Quote exactly and only this range of lines in the data below: the line that holds "Task: Open the" to the line that holds "Given: Click the 产品评审 status tag", both included.

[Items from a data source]

= = =

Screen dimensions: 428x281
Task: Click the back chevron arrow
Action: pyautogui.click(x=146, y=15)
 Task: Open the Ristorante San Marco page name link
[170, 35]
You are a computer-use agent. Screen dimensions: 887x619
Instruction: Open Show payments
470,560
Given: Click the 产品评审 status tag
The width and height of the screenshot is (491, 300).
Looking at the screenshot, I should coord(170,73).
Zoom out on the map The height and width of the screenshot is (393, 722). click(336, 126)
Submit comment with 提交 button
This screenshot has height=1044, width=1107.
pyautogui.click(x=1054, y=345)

= = =

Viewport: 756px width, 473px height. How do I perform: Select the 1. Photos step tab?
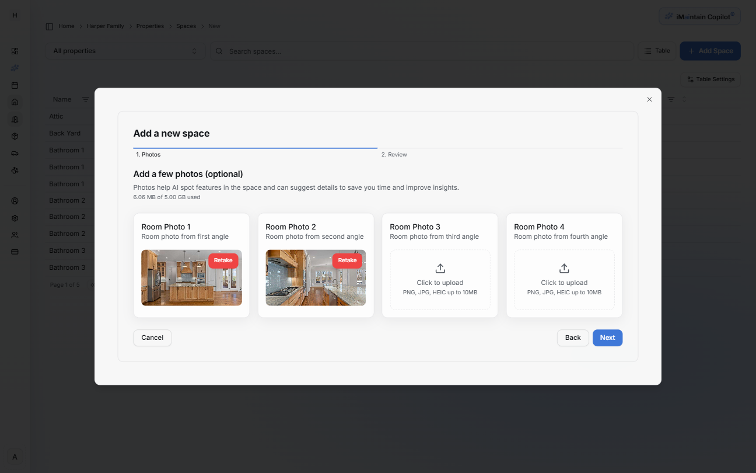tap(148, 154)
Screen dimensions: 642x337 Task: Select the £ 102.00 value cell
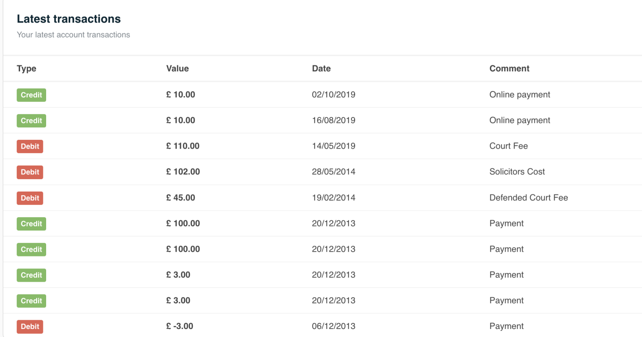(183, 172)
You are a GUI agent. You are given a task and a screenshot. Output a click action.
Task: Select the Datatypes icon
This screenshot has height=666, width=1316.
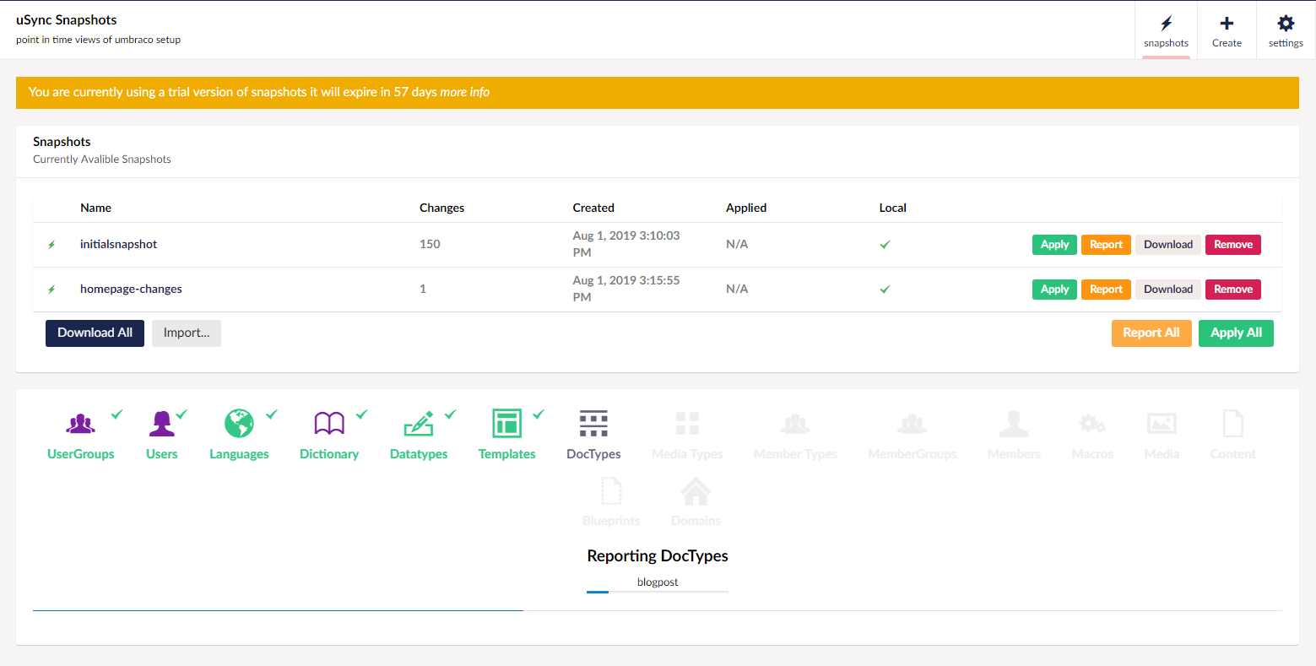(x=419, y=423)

= = =

## Result for this exercise
 Task: Open the Ristorante San Marco page name link
[170, 35]
You are a computer-use agent. Screen dimensions: 887x619
Instruction: Open Show payments
470,560
Given: Click the 产品评审 status tag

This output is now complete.